1) I violenti contro il prossimo sono immersi nelle acque del fiume Flegetonte, un fiume di
sangue bollente. Fra loro si trovano briganti, assassini, tiranni. Lungo le rive ci sono esseri
mostruosi per metà uomini, per metà cavalli, i Centauri, che scagliano frecce infallibili su
quelli che tentano di sollevarsi.
2) I violenti contro se stessi sono coloro che si sono suicidati offendendo così Dio che ha
donato loro la vita. Giunti sull’altra sponda del Flegetonte in groppa a uno dei Centauri,
Dante ode terribili lamenti, ma non vede nessuno, allora Virgilio lo invita a strappare un
ramoscello da un albero. Dal tronco esce sangue e il ramo spezzato reagisce dicendo a
Dante: “Perché mi strappi?”. Gli alberi contorti e grigi, irti di spine, ospitano al loro interno le
anime dei suicidi. Tra i rami scheletrici si annidano le Arpie, personaggi mitologici dal volto
di donna e il corpo di uccello rapace. L’anima che ha parlato è quella di Pier delle Vigne
che visse alla corte di Federico II, fu poeta e ministro dell’imperatore. Per invidia dei
cortigiani fu accusato di tradimento e arrestato. Disperato per l’ingiustizia subita, si tolse la
vita in carcere.
3) Nel terzo settore del settimo cerchio si trovano i violenti contro Dio e le sue leggi. Dante
vede una terra desolata e desertica, sulla quale cade a larghi fiocchi una pioggia di fuoco.

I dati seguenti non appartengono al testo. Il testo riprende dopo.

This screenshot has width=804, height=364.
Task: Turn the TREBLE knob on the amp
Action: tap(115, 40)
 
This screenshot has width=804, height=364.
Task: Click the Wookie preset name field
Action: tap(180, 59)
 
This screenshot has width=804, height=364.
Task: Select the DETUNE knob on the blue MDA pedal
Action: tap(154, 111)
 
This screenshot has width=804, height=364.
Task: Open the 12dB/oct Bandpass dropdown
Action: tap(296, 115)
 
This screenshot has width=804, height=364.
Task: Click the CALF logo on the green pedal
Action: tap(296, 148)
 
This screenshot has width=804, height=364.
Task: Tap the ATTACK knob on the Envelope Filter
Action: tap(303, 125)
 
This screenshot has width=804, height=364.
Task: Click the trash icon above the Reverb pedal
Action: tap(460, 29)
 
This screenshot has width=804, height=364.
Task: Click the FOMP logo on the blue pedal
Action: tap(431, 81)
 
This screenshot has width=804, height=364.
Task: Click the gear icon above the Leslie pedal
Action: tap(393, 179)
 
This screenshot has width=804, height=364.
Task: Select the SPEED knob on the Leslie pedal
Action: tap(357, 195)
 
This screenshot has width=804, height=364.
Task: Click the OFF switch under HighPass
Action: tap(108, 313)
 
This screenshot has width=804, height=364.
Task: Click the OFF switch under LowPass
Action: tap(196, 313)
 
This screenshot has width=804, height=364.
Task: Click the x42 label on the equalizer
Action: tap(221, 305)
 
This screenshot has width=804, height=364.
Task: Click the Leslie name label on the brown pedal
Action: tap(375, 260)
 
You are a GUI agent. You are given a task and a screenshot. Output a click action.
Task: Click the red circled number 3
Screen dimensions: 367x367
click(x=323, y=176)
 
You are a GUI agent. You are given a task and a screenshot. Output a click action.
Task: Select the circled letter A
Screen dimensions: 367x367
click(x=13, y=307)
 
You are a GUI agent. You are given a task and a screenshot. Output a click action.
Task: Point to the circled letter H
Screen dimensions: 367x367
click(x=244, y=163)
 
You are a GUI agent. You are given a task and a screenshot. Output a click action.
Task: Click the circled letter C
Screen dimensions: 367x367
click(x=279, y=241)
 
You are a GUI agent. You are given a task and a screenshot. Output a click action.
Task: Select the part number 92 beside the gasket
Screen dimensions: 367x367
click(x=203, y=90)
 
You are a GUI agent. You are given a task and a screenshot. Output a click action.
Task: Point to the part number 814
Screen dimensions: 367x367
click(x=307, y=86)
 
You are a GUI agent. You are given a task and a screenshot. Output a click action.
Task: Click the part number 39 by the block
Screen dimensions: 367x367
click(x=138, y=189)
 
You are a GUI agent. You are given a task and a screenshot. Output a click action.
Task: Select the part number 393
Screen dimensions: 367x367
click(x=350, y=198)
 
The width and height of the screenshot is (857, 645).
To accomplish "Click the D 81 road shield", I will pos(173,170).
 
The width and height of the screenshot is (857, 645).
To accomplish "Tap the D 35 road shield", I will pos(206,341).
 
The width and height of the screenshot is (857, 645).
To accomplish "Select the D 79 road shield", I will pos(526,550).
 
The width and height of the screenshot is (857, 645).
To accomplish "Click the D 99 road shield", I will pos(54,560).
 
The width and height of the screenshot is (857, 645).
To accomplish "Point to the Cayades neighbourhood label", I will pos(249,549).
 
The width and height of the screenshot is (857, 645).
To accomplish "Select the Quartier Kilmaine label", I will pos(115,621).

Qui ci sono ad esempio i bestemmiatori, che osarono sfidare Dio e ora giacciono immobili
sotto la pioggia infuocata.
Nell’ottavo cerchio: i fraudolenti
I due poeti sono giunti, camminando lungo la riva del Flegetonte, alla sua formidabile cascata.
Gerione, un mostro dall’aspetto multiforme, in quanto simbolo della frode, li aiuterà a scendere nel
baratro. Il suo volto ha fattezze umane, le zampe sono quelle di un leone, il corpo è quello di un
serpente, la coda è biforcuta come quella di uno scorpione. Scesi dalla groppa di Gerione, i due
poeti si ritrovano in Malebolge, un grande cerchio suddiviso in dieci fossati concentrici (bolge), con
al centro un pozzo profondo. Qui vengono puniti i fraudolenti, coloro che hanno commesso il male
con l’inganno. Attraversando una bolgia dopo l’altra, Dante e Virgilio giungono nell’ottava bolgia,
destinata ai consiglieri fraudolenti. Questi, poiché in vita hanno alimentato la fiamma della
discordia con i loro consigli ingannatori, all’inferno sono condannati a soffrire avvolti nelle fiamme.
Tra questi Dante colloca l’eroe greco Ulisse, in compagnia dell’amico Diomede, suo collaboratore
nell’organizzare l’inganno del cavallo di Troia. Ulisse narrerà a Dante la storia della sua fine,
quando ormai vecchio, spinto dal desiderio di conoscenza, osò sfidare Dio oltrepassando le
Colonne d’Ercole (cioè Ulisse rappresenta chi non riconosce i limiti imposti alla conoscenza da
Dio, con il rischio di andare oltre il mistero della vita e della morte; il male non è nella conoscenza
ma nel voler conoscere oltre i limiti della ragione senza la guida della fede).